In 1946 a photograph in Vogue showed a young man in a dinner jacket flirting with a beautiful model near the Hôtel de Ville in Paris. The time was only two years after the liberation of the city, and I was a senior at Columbia who, like everyone I knew, dreamed of traveling to France. Pictures like this one represented the image of what life might hold in store for me if only I could reach the City of Light–a goal I achieved three years later thanks to the GI Bill. No, I was not–by a long shot–the elegant young man in the photograph, and my girlfriend was not a model. But our affair had its moments of glamour, even though they were shadowed by some of the worst events of modern history.
Ruth Baeck was her name. When I met her on the Left Bank in 1949, I asked her about the number tattooed on her arm and she told me her story. She said she was a niece of Leo Baeck, the revered Chief Rabbi of Berlin in the 1930s and ’40s, who, with Ruth and her mother and more than 100,000 other Jews, had been held in the Theresienstadt concentration camp outside Prague. At some point Ruth was called on by Baeck in an attempt to save the life of a young Czech actor who was sick with typhus and could no longer answer the roll call. The desperate plan was for her to marry the young man so that his ultimate fate might be forestalled–as if the Nazis could conceivably be sentimental about newlyweds. Baeck performed the ceremony in the barracks, but the next day the guards shot the boy as he lay in his bunk.
Ruth was 16. She survived as best she could–this was, after all, the showcase camp of the Nazis, and activities like music, art and acting were encouraged for the eyes of the visiting Red Cross. But there was a constant stream of Jews sent from Theresienstadt to Auschwitz.
Meanwhile, Ruth’s mother was dying of cancer and in great pain; there was no morphine. Not long after she died, the camp was liberated and Ruth made her way to Paris. Her father had been able to weather the war years safely in Morocco, where he had gone on a business trip. Ruth had herself photographed in the traditional formal way and sent the portrait to him so he could see what his daughter looked like after a lapse of seven years. They had never gotten along well and, after a brief reunion, never saw each other again.
In Paris Ruth lived at first in a hostel for displaced girls sponsored by the Rothschilds. She was a bit older than the others and, after finding work in a bookstore, moved to a studio apartment on the Rue du Boccador. It was about this time that she was introduced to me by her former boyfriend, Richard, a Polish Jew who had survived in Vichy France during the war and was now, like me, a student at the Sorbonne.

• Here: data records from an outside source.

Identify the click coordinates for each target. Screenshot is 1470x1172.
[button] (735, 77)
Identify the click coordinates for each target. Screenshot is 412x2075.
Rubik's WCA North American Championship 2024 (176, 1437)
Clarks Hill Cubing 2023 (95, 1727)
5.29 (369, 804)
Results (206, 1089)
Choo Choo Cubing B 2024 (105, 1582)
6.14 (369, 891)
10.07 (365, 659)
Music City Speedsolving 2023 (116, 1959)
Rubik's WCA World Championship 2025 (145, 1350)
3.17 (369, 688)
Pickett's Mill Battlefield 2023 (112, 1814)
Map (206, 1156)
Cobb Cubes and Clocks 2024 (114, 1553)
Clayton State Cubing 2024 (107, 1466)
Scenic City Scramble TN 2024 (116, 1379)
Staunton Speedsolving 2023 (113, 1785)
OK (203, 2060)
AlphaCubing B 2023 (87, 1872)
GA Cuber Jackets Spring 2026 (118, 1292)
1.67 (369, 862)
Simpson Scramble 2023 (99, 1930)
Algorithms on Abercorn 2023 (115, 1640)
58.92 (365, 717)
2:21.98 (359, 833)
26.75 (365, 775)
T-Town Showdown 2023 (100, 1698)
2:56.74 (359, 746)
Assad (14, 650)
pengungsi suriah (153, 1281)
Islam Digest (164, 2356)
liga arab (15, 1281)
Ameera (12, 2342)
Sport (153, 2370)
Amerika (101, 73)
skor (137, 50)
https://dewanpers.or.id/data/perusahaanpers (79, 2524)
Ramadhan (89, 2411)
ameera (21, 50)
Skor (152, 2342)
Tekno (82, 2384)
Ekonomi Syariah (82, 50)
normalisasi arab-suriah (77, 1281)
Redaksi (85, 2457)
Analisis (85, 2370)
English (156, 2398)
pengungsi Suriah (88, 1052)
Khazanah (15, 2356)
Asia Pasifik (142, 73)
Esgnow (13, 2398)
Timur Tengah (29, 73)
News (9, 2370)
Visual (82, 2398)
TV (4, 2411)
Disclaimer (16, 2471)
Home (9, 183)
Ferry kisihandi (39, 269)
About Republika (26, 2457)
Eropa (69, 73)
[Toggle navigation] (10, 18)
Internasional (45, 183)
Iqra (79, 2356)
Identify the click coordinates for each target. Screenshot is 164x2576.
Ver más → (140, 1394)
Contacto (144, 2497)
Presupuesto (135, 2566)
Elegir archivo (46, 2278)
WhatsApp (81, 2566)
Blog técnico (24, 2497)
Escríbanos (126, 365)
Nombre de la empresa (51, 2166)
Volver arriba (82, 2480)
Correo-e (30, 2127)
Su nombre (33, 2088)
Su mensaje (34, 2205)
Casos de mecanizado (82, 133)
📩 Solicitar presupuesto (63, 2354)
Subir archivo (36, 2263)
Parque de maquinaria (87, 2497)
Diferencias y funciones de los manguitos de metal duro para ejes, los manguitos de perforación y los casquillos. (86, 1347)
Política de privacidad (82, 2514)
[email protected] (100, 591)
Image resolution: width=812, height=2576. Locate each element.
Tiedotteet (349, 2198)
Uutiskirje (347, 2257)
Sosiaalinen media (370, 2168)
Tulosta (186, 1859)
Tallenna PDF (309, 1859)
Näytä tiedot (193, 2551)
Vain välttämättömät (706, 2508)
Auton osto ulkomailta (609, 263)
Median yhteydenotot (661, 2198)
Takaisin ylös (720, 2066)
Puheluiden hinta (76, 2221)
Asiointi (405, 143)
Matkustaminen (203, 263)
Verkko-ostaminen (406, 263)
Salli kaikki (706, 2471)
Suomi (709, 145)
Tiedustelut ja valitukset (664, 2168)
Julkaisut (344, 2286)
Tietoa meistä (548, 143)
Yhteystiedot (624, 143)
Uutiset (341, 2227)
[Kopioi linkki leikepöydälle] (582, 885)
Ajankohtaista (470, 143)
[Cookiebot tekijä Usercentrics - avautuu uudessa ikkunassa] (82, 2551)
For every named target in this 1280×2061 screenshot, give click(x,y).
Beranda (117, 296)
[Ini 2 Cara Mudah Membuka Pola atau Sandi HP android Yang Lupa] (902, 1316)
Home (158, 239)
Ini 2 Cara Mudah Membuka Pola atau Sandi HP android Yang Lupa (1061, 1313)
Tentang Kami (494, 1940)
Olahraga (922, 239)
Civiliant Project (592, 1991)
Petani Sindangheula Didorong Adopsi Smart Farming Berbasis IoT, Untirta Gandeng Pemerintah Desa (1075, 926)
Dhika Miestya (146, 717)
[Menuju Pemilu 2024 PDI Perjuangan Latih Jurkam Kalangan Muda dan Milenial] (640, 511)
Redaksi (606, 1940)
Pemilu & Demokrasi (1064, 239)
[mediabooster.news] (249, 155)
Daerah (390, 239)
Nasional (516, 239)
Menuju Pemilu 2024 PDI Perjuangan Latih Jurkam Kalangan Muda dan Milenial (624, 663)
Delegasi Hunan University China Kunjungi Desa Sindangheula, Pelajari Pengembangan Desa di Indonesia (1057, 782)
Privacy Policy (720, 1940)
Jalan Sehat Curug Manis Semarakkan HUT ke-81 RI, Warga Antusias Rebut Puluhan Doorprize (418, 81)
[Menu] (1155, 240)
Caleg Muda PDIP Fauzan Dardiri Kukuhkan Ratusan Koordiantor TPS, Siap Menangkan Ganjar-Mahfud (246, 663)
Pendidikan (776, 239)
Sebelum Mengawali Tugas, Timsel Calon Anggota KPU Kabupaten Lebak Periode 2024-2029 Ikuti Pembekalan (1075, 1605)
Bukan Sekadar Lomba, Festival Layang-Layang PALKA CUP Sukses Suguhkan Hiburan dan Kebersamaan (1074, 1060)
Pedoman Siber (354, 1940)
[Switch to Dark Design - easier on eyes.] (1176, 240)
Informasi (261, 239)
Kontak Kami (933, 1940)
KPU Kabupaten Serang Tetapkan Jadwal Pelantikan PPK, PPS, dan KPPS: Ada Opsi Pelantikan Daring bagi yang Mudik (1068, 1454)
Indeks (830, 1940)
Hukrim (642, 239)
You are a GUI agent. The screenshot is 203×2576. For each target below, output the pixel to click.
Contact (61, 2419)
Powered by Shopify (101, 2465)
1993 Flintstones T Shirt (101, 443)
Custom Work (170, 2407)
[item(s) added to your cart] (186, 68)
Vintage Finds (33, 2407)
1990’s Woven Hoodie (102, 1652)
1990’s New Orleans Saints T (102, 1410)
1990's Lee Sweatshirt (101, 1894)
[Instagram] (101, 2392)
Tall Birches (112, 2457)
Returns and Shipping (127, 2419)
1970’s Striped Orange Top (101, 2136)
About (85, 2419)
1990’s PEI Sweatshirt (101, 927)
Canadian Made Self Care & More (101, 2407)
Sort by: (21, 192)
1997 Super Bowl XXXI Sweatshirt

Unlike Richard, a true scholar who eventually became a distinguished professor, I was what the French would call a flâneur–more interested in sitting in cafes and strolling the boulevards, observing the passersby, eyeing the rare creatures who lived in the fashionable arrondissements, reading Jane Austen and Hemingway and even Molière. I was a prime exemplar of Brecht’s remark that an optimist is someone who hasn’t heard the news. For me it was all “April in Paris, chestnuts in blossom” and every romantic cliché I had imbibed from the French movies I had seen in New York.